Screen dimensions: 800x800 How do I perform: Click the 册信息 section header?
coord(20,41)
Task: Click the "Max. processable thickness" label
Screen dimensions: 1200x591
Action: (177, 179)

__WHAT YOU WILL DO__.
Your task is to reproduce the entire listing exactly as it appears.

__SOLVED EXERCISE__.
Screen dimensions: 800x800 How do I perform: Click the 册信息 section header?
coord(20,41)
Task: Click the "Max. processable thickness" label
Screen dimensions: 1200x591
Action: (177, 179)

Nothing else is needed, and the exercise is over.